Using the entries below, restate word for word only the lines from the one with "The height and" to the final line, leaving the pictures out.
++++++++++
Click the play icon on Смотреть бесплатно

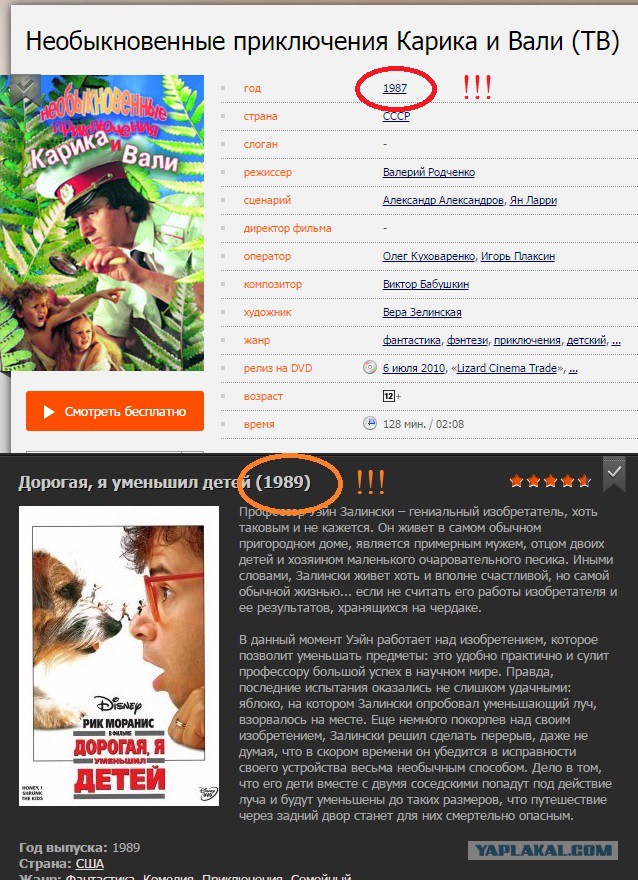tap(49, 412)

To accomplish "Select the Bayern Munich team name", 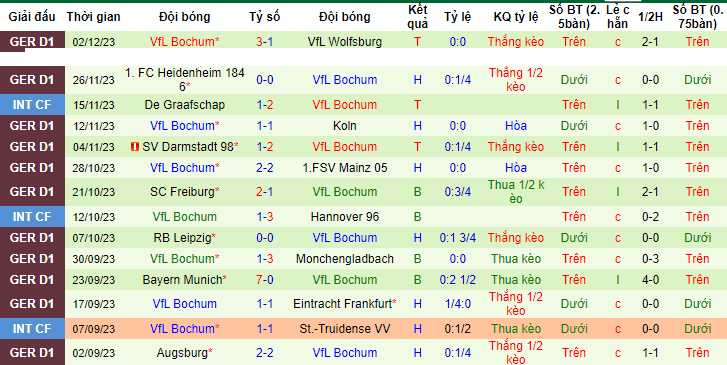I will pyautogui.click(x=182, y=280).
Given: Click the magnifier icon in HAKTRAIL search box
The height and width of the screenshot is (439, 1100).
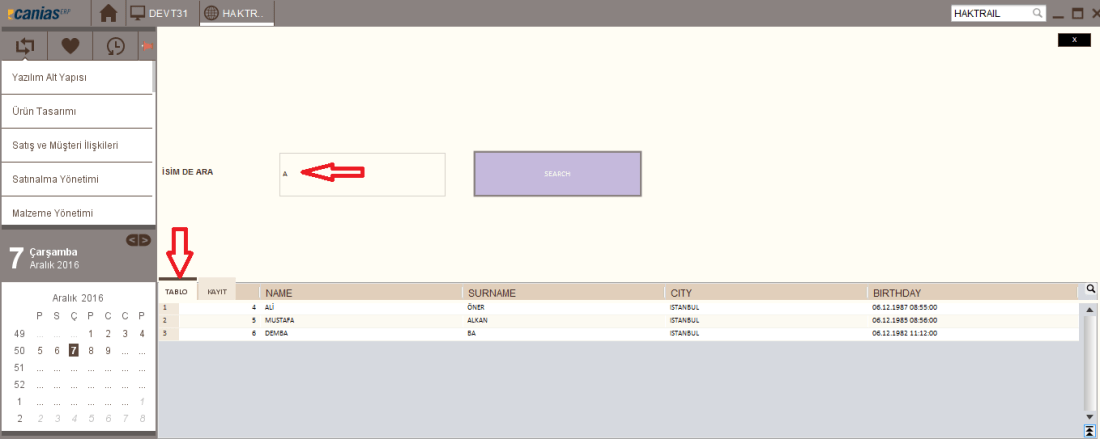Looking at the screenshot, I should point(1037,14).
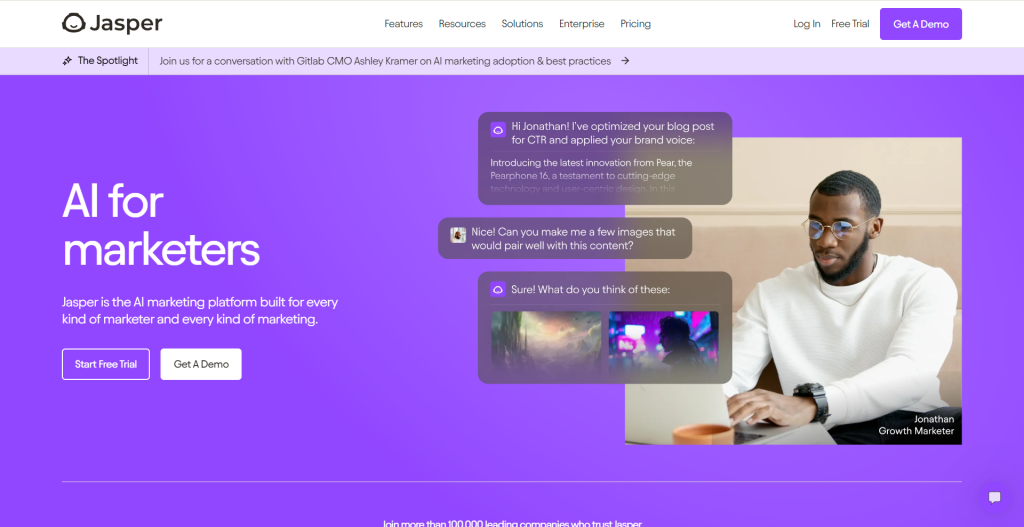Expand the Solutions navigation menu
1024x527 pixels.
click(522, 24)
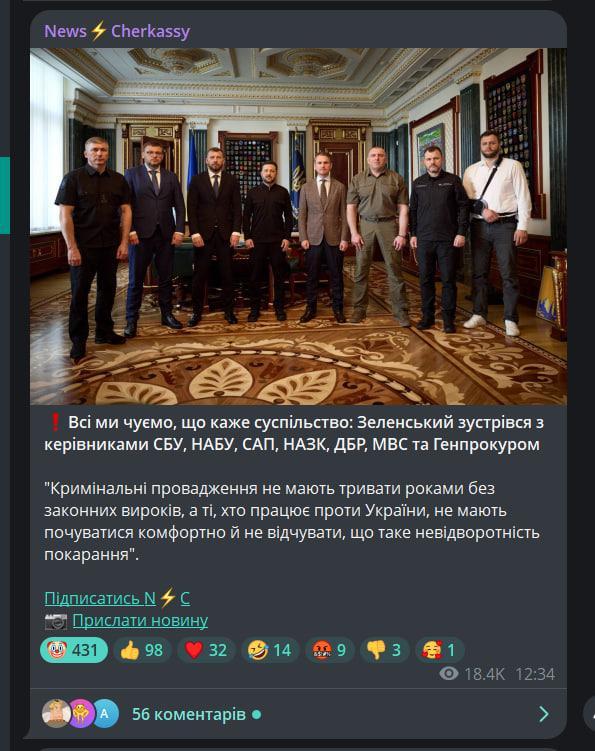This screenshot has width=595, height=751.
Task: Open the 56 коментарів thread
Action: (189, 714)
++++++++++
**TASK RESPONSE**
The height and width of the screenshot is (439, 1100).
Looking at the screenshot, I should point(1037,14).
Expand the Solutions navigation menu
1024x527 pixels.
click(522, 24)
This screenshot has width=595, height=751.
Task: Open the 56 коментарів thread
Action: (189, 714)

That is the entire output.